Last week, for example, the research group InfluenceMap revealed that the world’s five biggest publicly-listed oil and gas companies, led by BP and Shell, are spending nearly $200m a year lobbying to delay efforts to prevent climate breakdown. BP has successfully lobbied the Trump government to overturn laws passed by the Obama administration to prevent companies from releasing methane – a powerful greenhouse gas – into the atmosphere. The result – the equivalent of another 50 million tonnes of CO2 over the next five years – is to push us faster towards a hothouse Earth.

Hundreds of dead dolphins are currently washing up on French beaches, often with horrendous injuries. Why? Because trawler companies fishing for seabass are failing to take basic precautions to prevent them from being caught. The dolphins either drown in the nets or, when pulled up wounded, are stabbed to death (to make them sink) by the fishermen. For a marginal increase in profits, the trawler companies could be driving common dolphins towards regional extinction.

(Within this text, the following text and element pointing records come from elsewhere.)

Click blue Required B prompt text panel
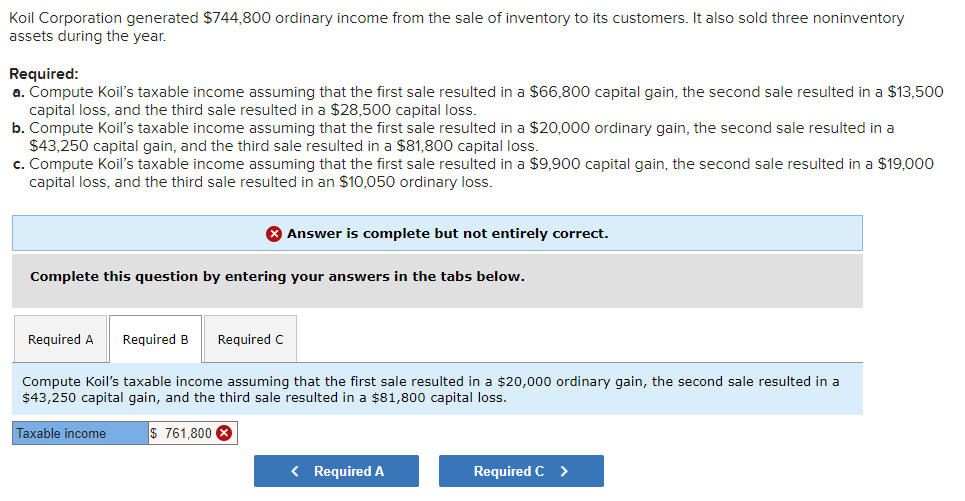Viewport: 965px width, 501px height. point(436,389)
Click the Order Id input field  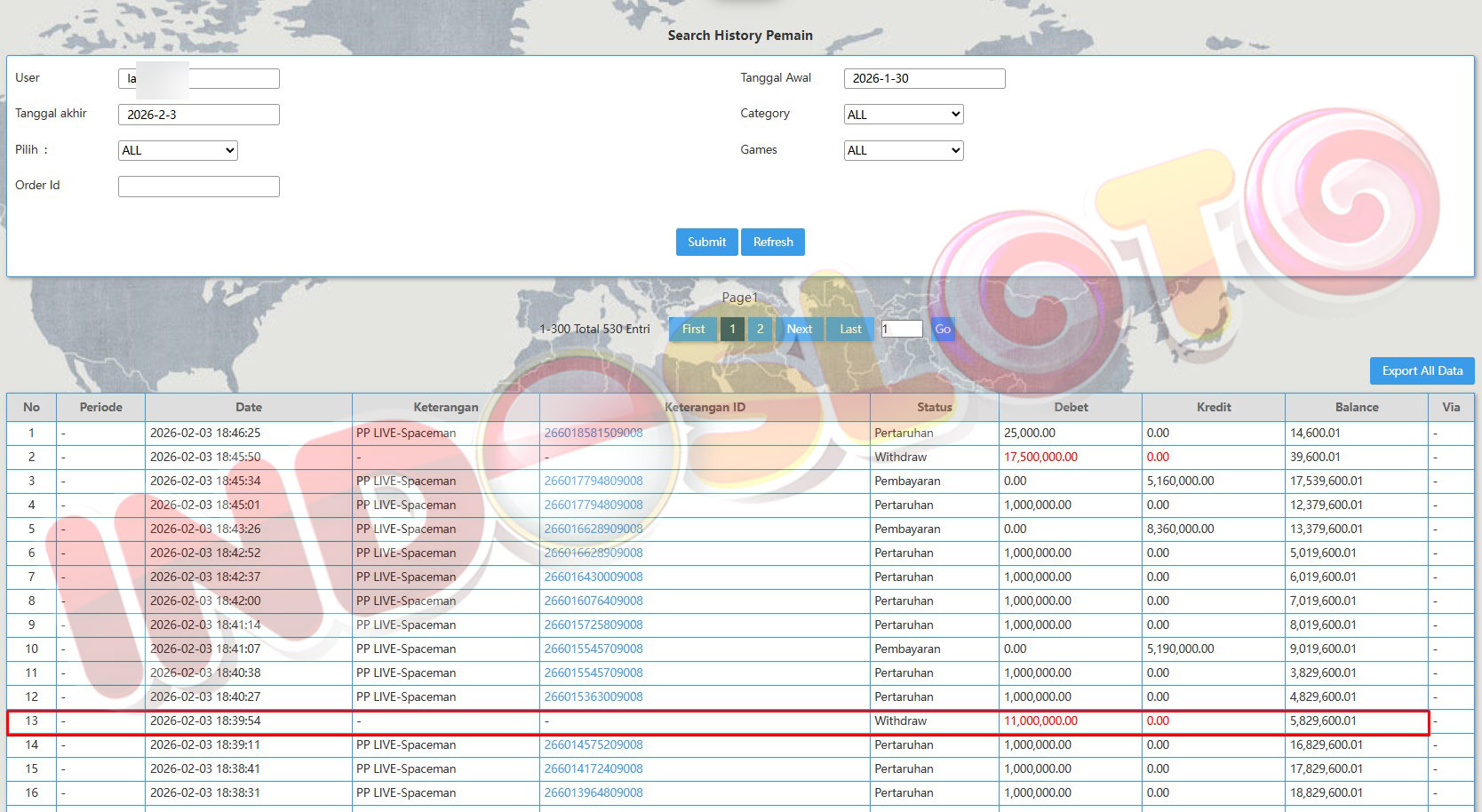[x=199, y=186]
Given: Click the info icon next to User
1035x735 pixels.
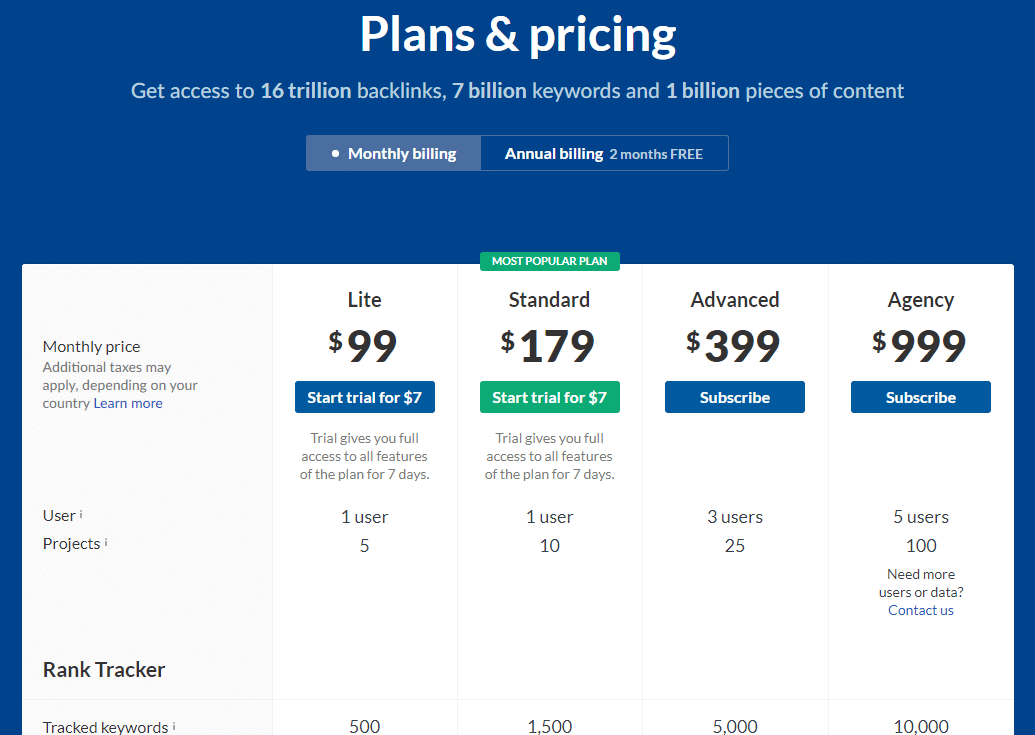Looking at the screenshot, I should (81, 515).
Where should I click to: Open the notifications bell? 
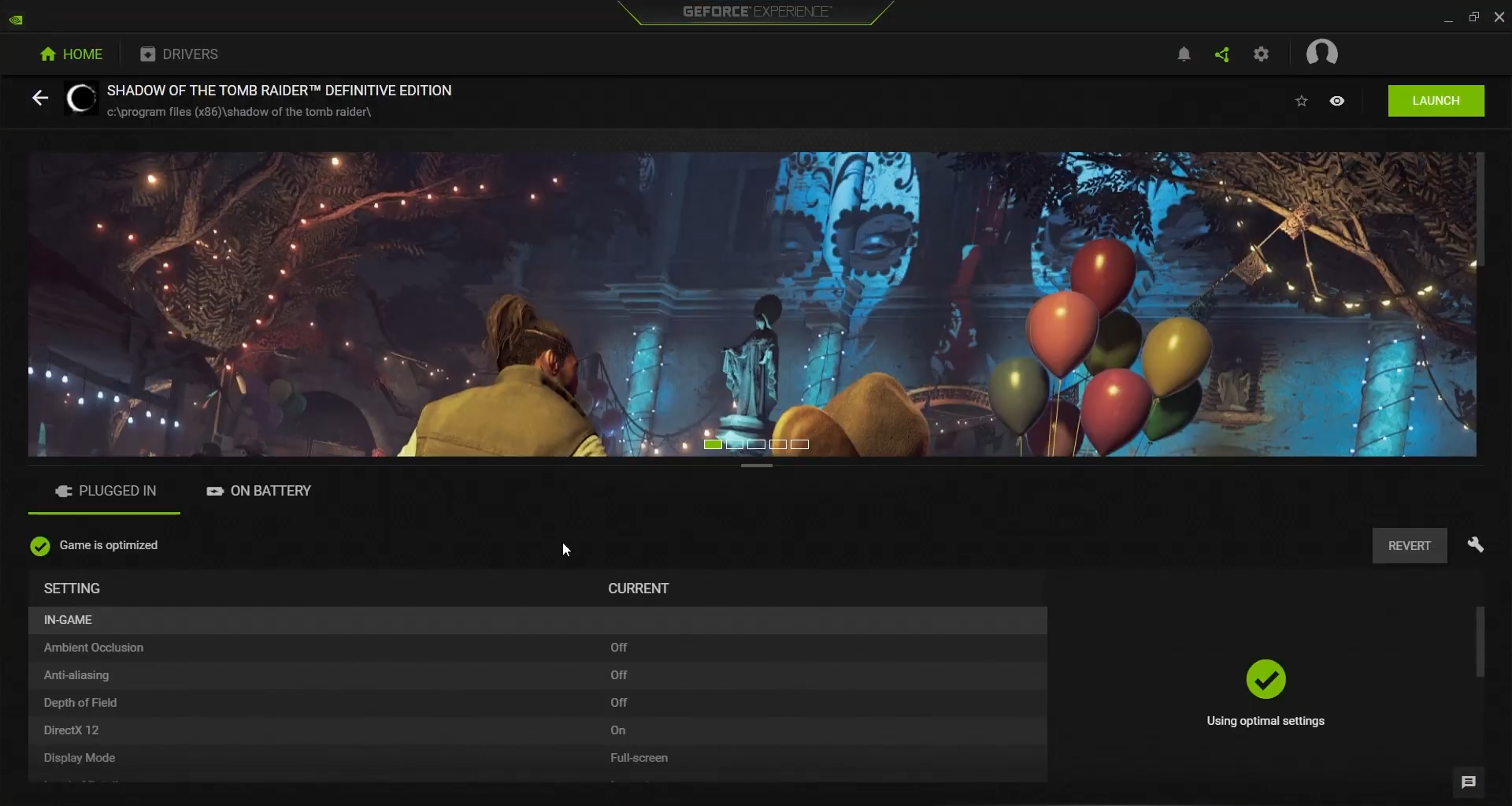[1184, 54]
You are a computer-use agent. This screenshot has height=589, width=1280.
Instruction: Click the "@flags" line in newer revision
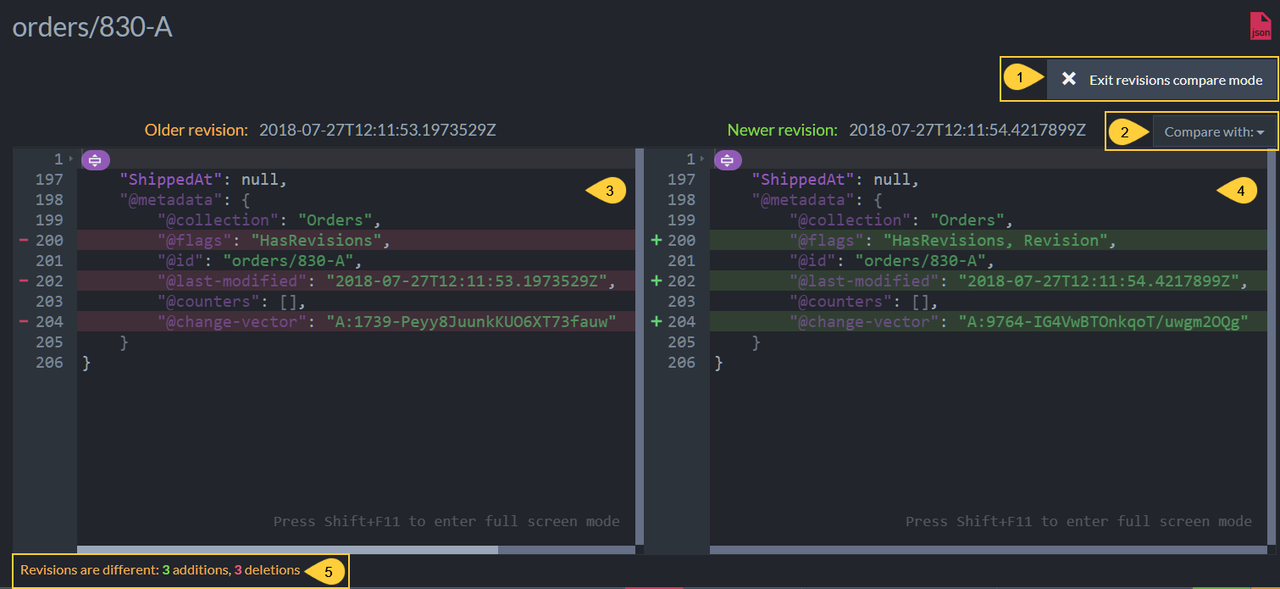988,240
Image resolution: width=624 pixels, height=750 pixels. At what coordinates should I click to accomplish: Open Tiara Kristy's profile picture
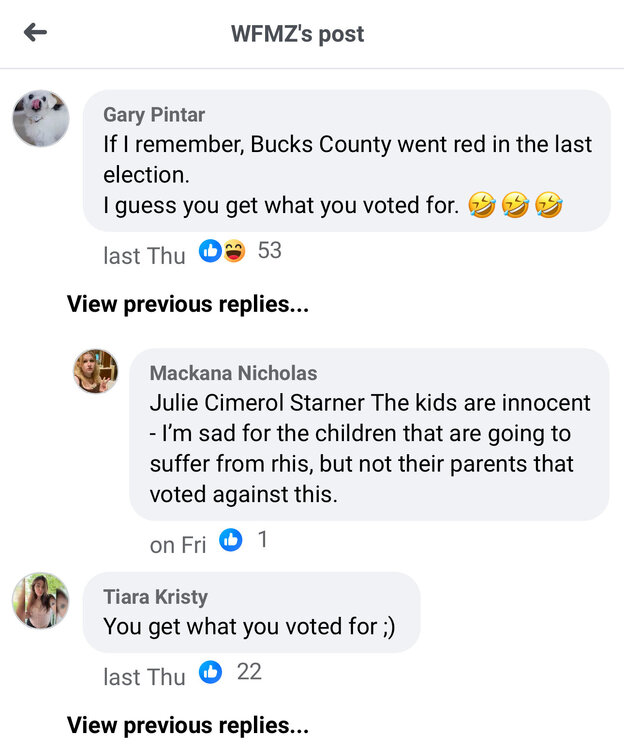[x=41, y=601]
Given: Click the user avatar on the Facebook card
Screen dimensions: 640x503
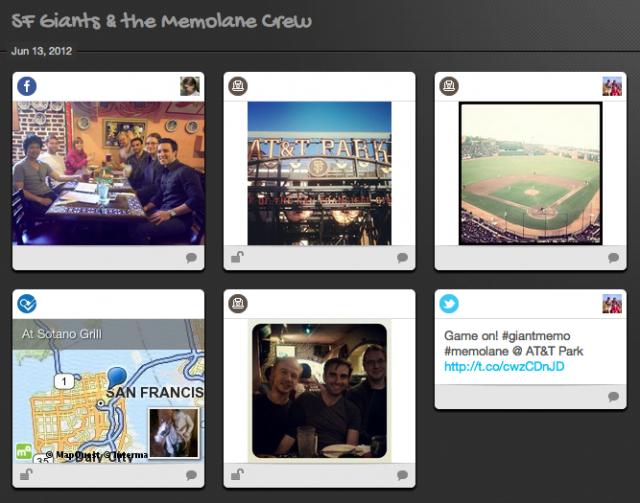Looking at the screenshot, I should tap(190, 86).
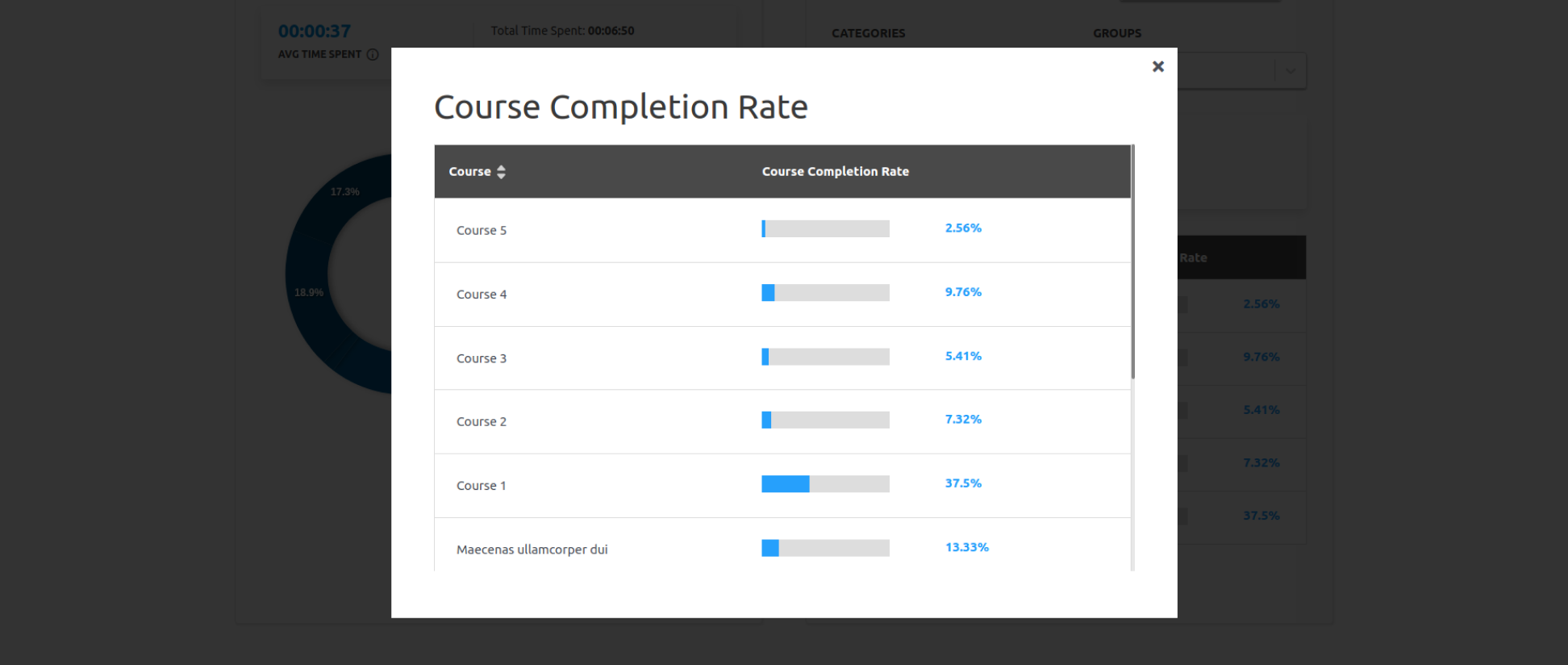Open the Maecenas ullamcorper dui row

[x=532, y=550]
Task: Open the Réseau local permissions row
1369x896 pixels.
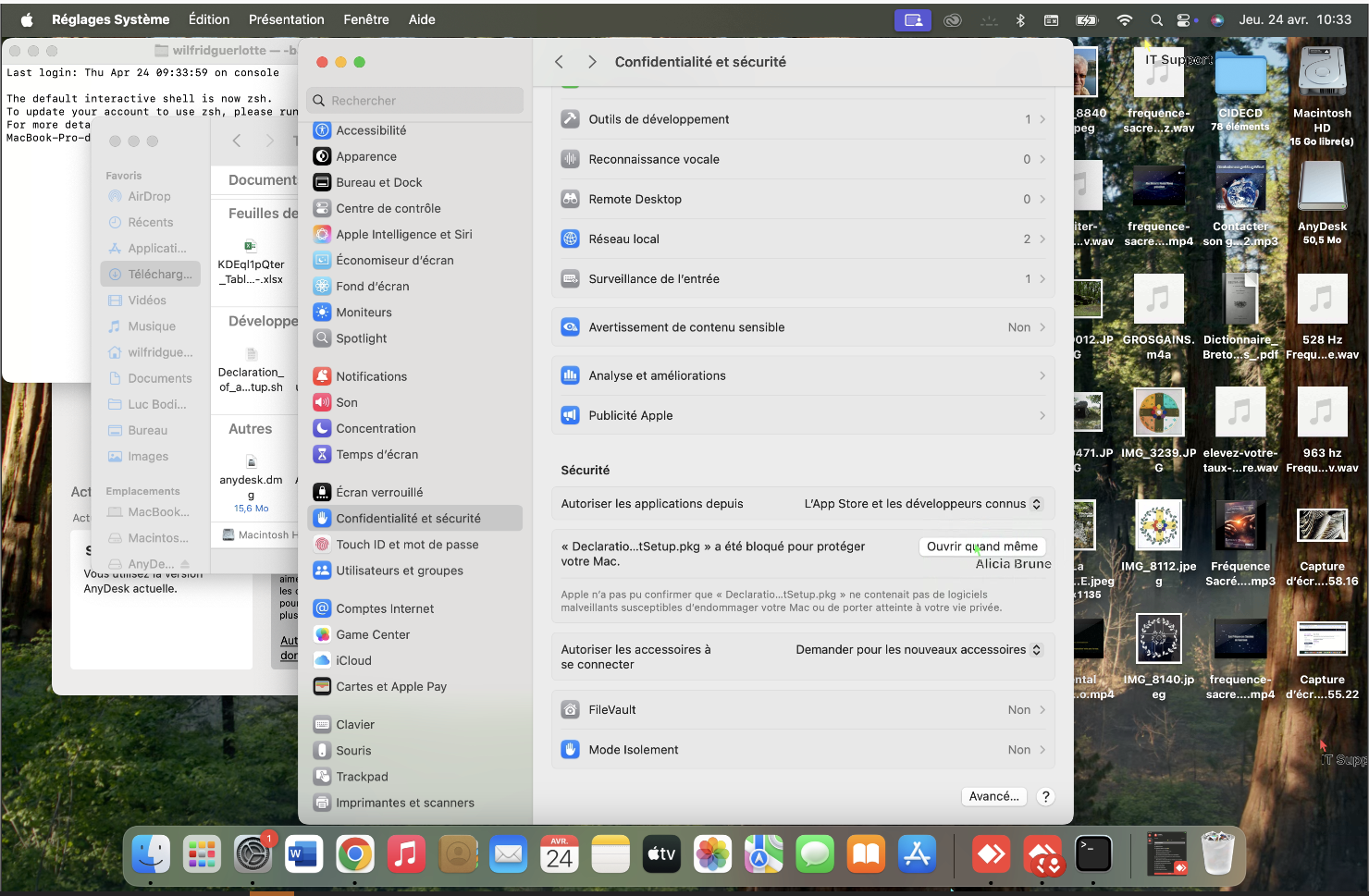Action: (803, 239)
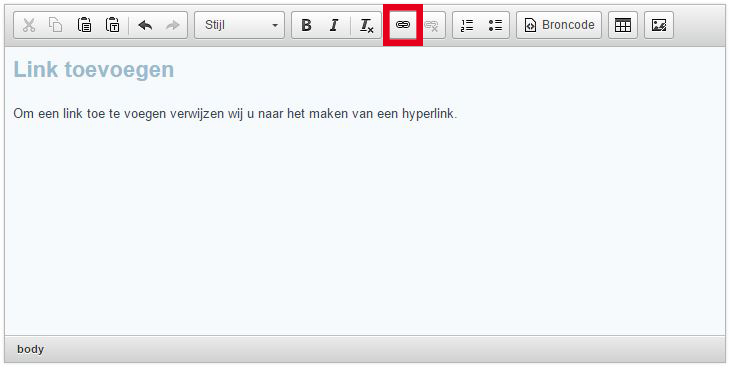Viewport: 731px width, 368px height.
Task: Insert a hyperlink with the link icon
Action: pos(403,25)
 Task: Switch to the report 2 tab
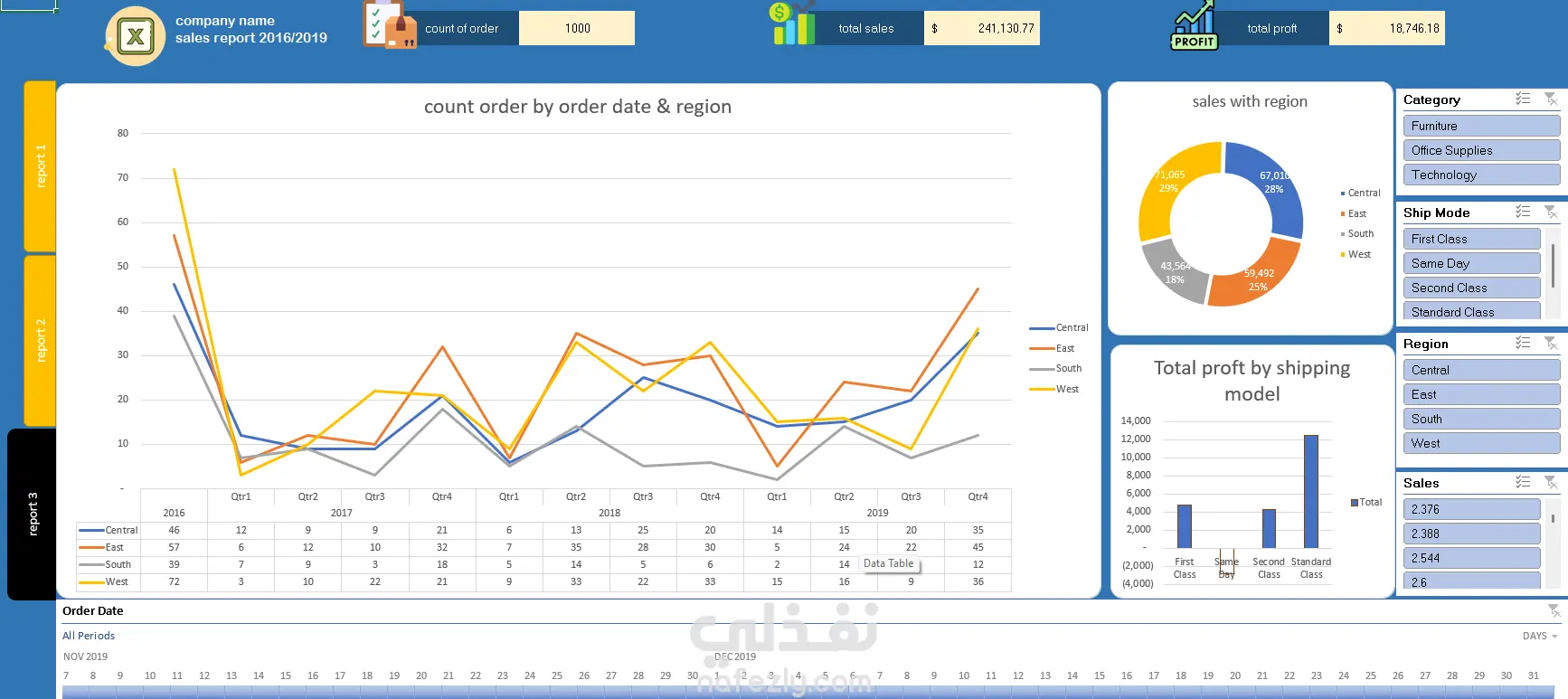click(x=40, y=341)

In West Papua, which is illegally occupied by Indonesia, an international consortium intends to clear, without indigenous people’s consent, 4000km2 (the size of Somerset) of stunning rainforest, to plant oil palm. Its Tanah Merah project is ripping a hole in the largest expanse of pristine forest left in Asia, swarming with species found nowhere else. According to an investigation by Mongabay, if the scheme continues, it will produce as much greenhouse gas every year as the state of Virginia.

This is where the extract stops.